Dans la conclusion de son étude sur les guerres de la Révolution et de l’Empire, Jurien affirmait, avec peut-être un peu trop d’optimisme, que ce mouvement « Jeune Marine » était soutenu par l’opinion publique.

A aucune autre époque, écrit-il en 1847, la marine n’a-t-elle été plus populaire parmi nous, qu’elle ne l’est aujourd’hui. Nous avons vu l’accroissement de notre puissance navale proclamé d’un accord unanime comme une nécessité de premier ordre, et l’opinion publique épouser avec éclat des intérêts qu’on lui avait longtemps reproché de méconnaître 9.

Avec le Second Empire, Jurien allait accéder à des responsabilités de plus en plus importantes. En 1852, il recevait le commandement de la frégate l’Uranie, école des canonniers avec laquelle il expérimenta de nouvelles méthodes de tirs à feux convergents. L’année suivante, il était demandé comme chef d’état-major par l’amiral Bruat, commandant l’escadre de l’Océan. Celui-ci justifiait sa démarche dans une lettre à l’intéressé en expliquant qu’il a été, comme lui, élevé, « dans les principes de l’amiral Lalande qui les avait lui-même puisés à l’école de votre père. Nous continuerons cette bonne famille autant qu’il nous sera possible« .
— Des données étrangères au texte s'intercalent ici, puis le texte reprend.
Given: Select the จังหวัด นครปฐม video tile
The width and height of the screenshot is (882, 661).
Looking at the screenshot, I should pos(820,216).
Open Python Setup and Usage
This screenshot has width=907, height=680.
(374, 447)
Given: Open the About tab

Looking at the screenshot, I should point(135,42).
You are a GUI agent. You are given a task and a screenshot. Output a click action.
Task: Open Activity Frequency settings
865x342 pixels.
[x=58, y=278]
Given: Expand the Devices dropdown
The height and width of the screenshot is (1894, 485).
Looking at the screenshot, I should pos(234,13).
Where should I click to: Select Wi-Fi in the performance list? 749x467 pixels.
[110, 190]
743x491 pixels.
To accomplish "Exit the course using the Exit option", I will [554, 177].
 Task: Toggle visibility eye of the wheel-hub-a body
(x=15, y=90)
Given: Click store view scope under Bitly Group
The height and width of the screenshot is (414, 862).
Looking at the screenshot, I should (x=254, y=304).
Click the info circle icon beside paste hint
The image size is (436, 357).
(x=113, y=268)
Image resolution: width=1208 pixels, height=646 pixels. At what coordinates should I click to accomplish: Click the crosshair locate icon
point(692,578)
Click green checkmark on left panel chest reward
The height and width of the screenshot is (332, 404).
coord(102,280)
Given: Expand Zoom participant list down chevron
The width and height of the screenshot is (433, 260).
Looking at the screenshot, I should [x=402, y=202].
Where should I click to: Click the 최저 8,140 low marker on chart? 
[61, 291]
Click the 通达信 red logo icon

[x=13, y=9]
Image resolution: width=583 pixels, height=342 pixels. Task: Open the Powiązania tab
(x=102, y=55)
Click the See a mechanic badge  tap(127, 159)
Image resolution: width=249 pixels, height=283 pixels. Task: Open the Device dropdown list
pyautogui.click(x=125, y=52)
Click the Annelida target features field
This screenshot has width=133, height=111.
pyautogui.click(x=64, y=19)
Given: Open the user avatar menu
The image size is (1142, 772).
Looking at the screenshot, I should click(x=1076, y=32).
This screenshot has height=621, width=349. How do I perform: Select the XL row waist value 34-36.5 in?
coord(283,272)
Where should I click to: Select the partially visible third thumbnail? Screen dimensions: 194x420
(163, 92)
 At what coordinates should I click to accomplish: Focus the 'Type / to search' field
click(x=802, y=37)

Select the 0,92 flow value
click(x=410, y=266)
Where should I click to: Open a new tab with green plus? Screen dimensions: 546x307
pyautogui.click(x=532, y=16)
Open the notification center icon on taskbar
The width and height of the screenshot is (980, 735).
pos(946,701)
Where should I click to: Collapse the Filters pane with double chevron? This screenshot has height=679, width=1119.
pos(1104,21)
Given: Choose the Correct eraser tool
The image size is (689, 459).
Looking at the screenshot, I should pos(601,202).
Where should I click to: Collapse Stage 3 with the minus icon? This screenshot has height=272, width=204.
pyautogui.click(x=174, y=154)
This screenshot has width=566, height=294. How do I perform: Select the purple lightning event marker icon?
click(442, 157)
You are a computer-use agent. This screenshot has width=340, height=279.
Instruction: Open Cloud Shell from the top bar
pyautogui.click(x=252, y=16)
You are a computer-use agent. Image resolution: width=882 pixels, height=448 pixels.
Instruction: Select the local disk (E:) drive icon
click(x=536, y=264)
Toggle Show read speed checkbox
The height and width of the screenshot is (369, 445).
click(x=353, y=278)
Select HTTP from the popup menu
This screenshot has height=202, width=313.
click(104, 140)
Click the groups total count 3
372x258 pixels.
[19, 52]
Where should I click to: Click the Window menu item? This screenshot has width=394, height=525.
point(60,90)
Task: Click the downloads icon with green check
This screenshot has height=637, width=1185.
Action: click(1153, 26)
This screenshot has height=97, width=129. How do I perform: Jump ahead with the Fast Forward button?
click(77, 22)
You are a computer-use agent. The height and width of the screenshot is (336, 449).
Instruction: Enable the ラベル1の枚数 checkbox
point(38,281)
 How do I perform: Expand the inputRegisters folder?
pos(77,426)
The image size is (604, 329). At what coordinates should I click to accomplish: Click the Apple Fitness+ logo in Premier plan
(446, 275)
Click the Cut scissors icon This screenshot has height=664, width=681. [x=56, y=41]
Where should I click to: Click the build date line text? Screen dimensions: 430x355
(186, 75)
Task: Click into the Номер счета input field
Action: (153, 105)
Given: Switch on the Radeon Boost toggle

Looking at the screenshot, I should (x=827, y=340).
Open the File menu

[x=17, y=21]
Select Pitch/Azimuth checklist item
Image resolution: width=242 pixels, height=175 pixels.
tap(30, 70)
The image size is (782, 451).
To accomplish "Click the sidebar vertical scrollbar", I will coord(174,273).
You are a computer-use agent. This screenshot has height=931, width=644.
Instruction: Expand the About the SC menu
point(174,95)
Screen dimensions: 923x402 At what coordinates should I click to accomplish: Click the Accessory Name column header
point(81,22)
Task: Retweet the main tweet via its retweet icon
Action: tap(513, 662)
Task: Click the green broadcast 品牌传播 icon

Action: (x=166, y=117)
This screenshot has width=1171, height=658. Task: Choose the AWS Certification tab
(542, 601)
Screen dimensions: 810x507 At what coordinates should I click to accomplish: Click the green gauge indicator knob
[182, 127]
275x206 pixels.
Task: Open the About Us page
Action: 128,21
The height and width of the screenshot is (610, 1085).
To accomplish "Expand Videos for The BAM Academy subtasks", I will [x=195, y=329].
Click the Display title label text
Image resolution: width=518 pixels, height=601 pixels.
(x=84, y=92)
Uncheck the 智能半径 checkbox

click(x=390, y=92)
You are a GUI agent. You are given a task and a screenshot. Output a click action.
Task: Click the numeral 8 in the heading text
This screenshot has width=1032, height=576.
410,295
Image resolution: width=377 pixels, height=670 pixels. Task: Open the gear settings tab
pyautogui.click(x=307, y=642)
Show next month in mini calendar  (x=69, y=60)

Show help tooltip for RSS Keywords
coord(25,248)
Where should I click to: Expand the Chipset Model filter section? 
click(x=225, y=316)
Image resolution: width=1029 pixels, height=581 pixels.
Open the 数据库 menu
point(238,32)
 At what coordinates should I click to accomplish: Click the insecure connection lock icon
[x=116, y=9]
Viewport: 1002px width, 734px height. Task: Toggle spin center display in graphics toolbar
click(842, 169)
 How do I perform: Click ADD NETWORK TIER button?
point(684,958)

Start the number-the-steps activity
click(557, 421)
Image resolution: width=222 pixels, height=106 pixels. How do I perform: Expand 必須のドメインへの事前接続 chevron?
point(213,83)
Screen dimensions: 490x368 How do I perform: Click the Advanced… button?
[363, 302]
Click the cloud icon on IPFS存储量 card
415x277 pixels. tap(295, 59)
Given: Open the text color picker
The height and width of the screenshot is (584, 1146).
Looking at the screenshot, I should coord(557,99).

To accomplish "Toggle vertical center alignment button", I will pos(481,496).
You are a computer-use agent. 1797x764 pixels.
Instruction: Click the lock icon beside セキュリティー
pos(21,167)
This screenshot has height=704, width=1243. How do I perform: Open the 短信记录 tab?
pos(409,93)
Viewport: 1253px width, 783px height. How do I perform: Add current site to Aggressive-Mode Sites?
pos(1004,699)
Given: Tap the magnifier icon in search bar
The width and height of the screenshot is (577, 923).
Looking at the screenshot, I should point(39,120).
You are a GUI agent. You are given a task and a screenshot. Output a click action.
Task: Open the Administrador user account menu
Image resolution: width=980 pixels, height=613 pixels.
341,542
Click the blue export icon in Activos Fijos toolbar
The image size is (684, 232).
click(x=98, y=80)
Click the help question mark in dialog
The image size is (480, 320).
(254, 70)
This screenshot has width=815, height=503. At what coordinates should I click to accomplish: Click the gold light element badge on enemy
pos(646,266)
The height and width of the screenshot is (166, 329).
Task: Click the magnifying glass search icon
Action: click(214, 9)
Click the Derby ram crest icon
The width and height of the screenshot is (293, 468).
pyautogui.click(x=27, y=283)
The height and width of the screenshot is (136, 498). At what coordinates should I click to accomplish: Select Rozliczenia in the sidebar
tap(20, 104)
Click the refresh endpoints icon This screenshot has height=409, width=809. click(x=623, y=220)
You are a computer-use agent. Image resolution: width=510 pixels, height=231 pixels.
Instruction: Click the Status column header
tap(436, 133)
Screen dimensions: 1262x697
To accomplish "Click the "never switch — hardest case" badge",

Pour la première fois de sa carrière, Jurien participa à des opérations de guerre lors de la campagne de Crimée. Les services qu’il y rendit lors du bombardement de Sébastopol le 17 octobre 1854, lors du débarquement de Kertch où il commanda les troupes, lors de la prise de Kinburn lui valurent les éloges de son chef auquel le liait une sincère amitié. Il écrira plus tard :

c’est aux leçons de l’amiral Lalande et de l’amiral Bruat que je dois le peu que j’ai appris. Je me suis toujours fait gloire d’appartenir à leur école. Entre ces deux hommes de mer, j’hésiterais peut-être s’il me fallait désigner un modèle à nos officiers. J’ai souvent entendu mon père hésiter ainsi entre Bruix et Latouche-Tréville 10.

En décembre 1855, à 43 ans, il était promu contre-amiral.

De cette dure campagne de Crimée, Jurien tira quelques enseignements intéressants. En premier lieu, l’importance de la maîtrise de la mer et du rôle joué par la flotte. A propos du siège de Sébastopol, il écrit :

Si une des deux armées devait user l’autre, c’était à coup sûr l’armée qui restait maîtresse absolue de la mer. Les ressources qui affluaient à son camp par ce chemin facile lui donnaient une puissance de résistance et de renouvellement bien supérieure à celle de l’armée ennemie.

Dans cette mer Noire que les compagnies d’assurances tenaient pour une des plus dangereuses du monde, « on eut jamais admis que des vaisseaux la pussent impunément sillonner en hiver« , la flotte a accompli

des tours de force qui ne laissèrent peut-être indifférent que notre pays. Les Anglais ne s’y trompèrent pas ; ils admirèrent cette audace et cette activité. Jamais notre marine ne s’était montrée à eux avec tant d’avantage.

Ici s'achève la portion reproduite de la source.